THE ASSUMPTIONS USED FOR PURPOSES OF THE FORWARD-LOOKING STATEMENTS SPECIFIED IN
THE FOLLOWING INFORMATION REPRESENT ESTIMATES OF FUTURE EVENTS AND ARE SUBJECT
TO UNCERTAINTY AS TO POSSIBLE CHANGES IN ECONOMIC, LEGISLATIVE, INDUSTRY, AND
OTHER CIRCUMSTANCES. AS A RESULT, THE IDENTIFICATION AND INTERPRETATION OF DATA
AND OTHER INFORMATION AND THEIR USE IN DEVELOPING AND SELECTING ASSUMPTIONS FROM
AND AMONG REASONABLE ALTERNATIVES REQUIRE THE EXERCISE OF JUDGMENT. TO THE
EXTENT THAT THE ASSUMED EVENTS DO NOT OCCUR, THE OUTCOME MAY VARY SUBSTANTIALLY
FROM ANTICIPATED OR PROJECTED RESULTS, AND, ACCORDINGLY, NO OPINION IS EXPRESSED
ON THE ACHIEVABILITY OF THOSE FORWARD-LOOKING STATEMENTS. WE CANNOT GUARANTY
THAT ANY OF THE ASSUMPTIONS RELATING TO THE FORWARD-LOOKING STATEMENTS SPECIFIED
IN THE FOLLOWING INFORMATION ARE ACCURATE, AND WE ASSUME NO OBLIGATION TO UPDATE
ANY SUCH FORWARD-LOOKING STATEMENTS.

CRITICAL ACCOUNTING POLICY AND ESTIMATES. Our Management's Discussion and
Analysis of Financial Condition and Results of Operations section discusses our
consolidated financial statements, which have been prepared in accordance with
accounting principles generally accepted in the United States of America. The
preparation of these financial statements requires management to make estimates
and assumptions that affect the reported amounts of assets and liabilities at
the date of the financial statements and the reported amounts of revenues and
expenses during the reporting period. On an on-going basis, management evaluates
its estimates and judgments, including those related to revenue recognition,
accrued expenses, financing operations, and contingencies and litigation.
Management bases its estimates and judgments on historical experience and on
various other factors that are believed to be reasonable under the
circumstances, the results of which form the basis for making judgments about
the carrying value of assets and liabilities that are not readily apparent from
other sources. Actual results may differ from these estimates under different
assumptions or conditions. The most significant accounting estimates inherent in
the preparation of our financial statements include estimates as to the
appropriate carrying value of certain assets and liabilities which are not
readily apparent from other sources. These accounting policies are described at
relevant sections in this discussion and analysis and in the notes to the
consolidated financial statements included in our Quarterly Report on Form
10-QSB for the three months ended March 31, 2004.

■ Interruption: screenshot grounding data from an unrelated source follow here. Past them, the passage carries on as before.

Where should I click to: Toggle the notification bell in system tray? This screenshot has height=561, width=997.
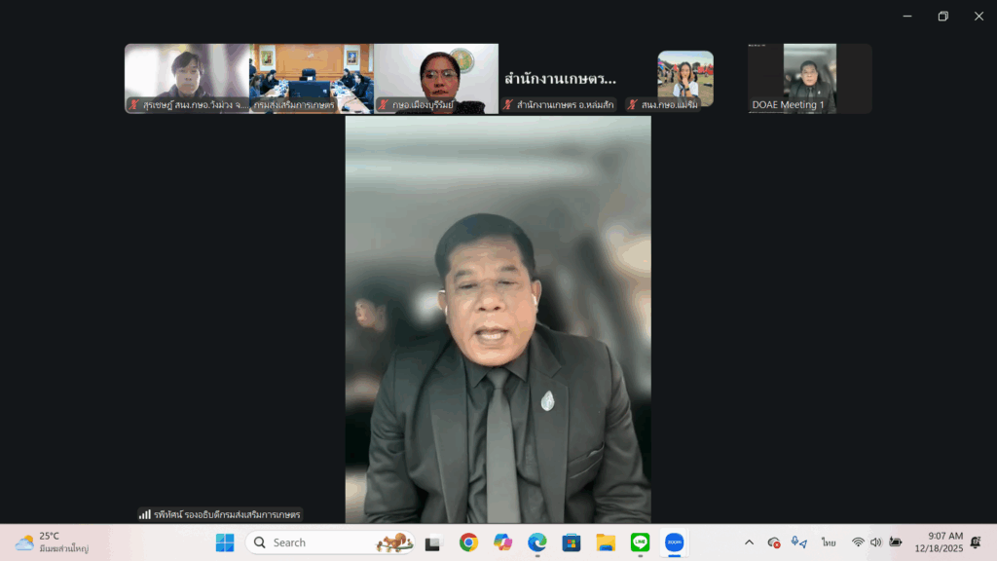(x=975, y=542)
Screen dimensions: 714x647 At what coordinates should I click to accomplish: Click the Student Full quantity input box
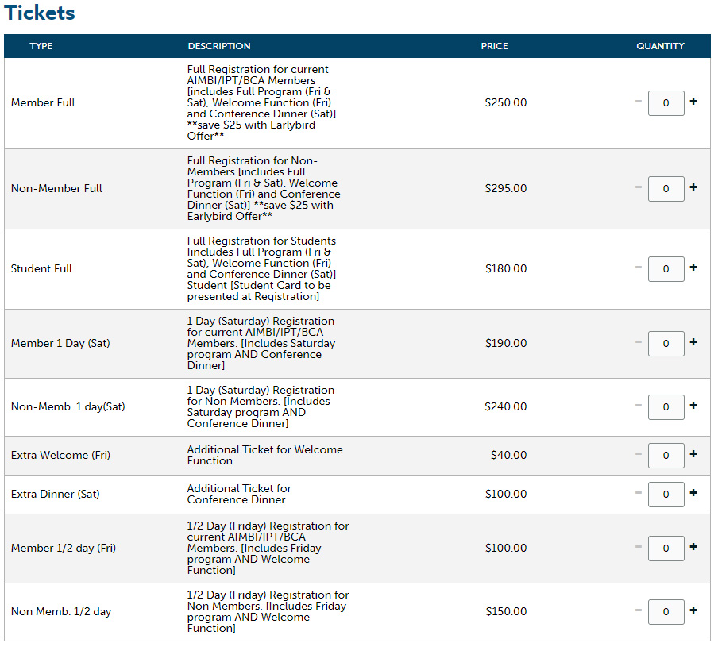(x=666, y=268)
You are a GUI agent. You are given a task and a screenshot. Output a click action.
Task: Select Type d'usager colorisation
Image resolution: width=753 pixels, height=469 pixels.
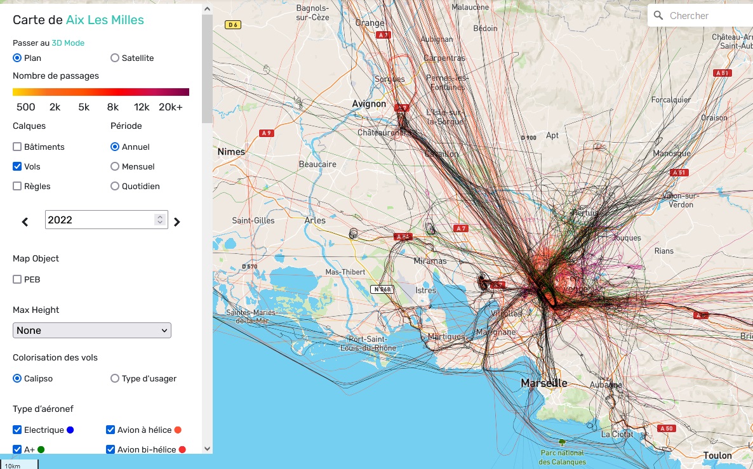(115, 378)
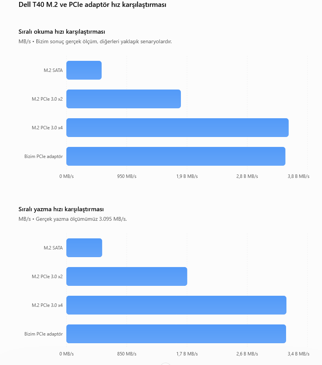The width and height of the screenshot is (322, 365).
Task: Select the M.2 PCIe 3.0 x2 write bar
Action: (127, 276)
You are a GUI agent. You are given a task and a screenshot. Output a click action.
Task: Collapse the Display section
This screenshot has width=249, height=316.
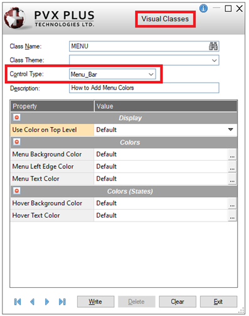point(17,118)
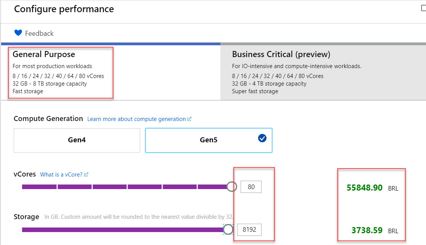Image resolution: width=426 pixels, height=245 pixels.
Task: Open the Feedback link text
Action: 39,33
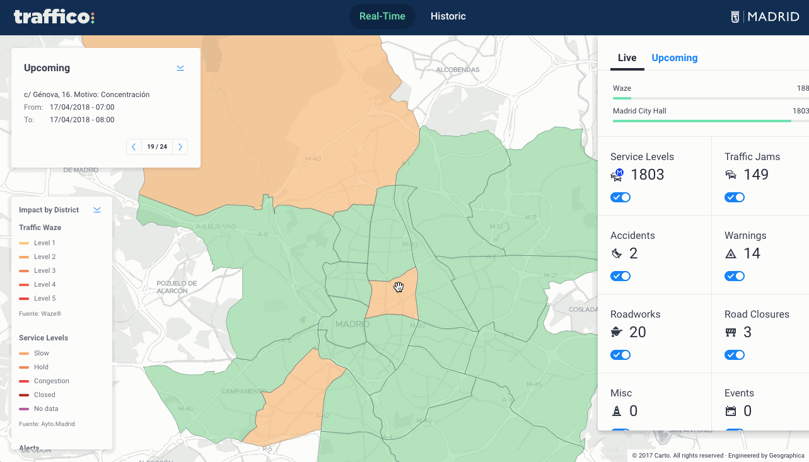Click the Warnings triangle icon
This screenshot has height=462, width=809.
(x=730, y=254)
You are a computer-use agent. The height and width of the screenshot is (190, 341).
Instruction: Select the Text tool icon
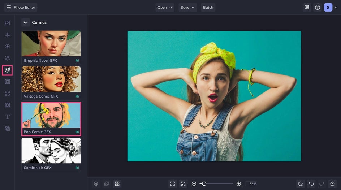pyautogui.click(x=7, y=117)
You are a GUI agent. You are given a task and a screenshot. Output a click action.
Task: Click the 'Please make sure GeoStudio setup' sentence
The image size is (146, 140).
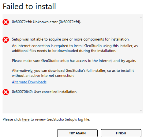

We incorporated in Delaware on March 15, 2001. We are a development stage
company and we plan to market and sell our goods and services by means of our
proposed website, www.golftwo.com. As of November 2003 we have engaged Pacific
Coast Consulting to develop our website. We anticipate that the cost for
developing our website will be approximately $17,500, and that our website will
be completed by the third quarter of 2004. We have not taken any other steps to
implement our business plan except for engaging this website consultant and
obtaining $50,000 in funding as described herein.


                                       8



Once we have sufficient funds, as discussed below, we hope to initiate,
establish and operate retail golf stores which will feature indoor golf
instruction and custom golf clubs. Each retail location will offer custom-fitted
golf clubs, individualized to our customers' needs and marketed under the Golf
Two brand name. Golf instruction and training will be conducted on-site by
in-store staff under the direction of a professional at each store.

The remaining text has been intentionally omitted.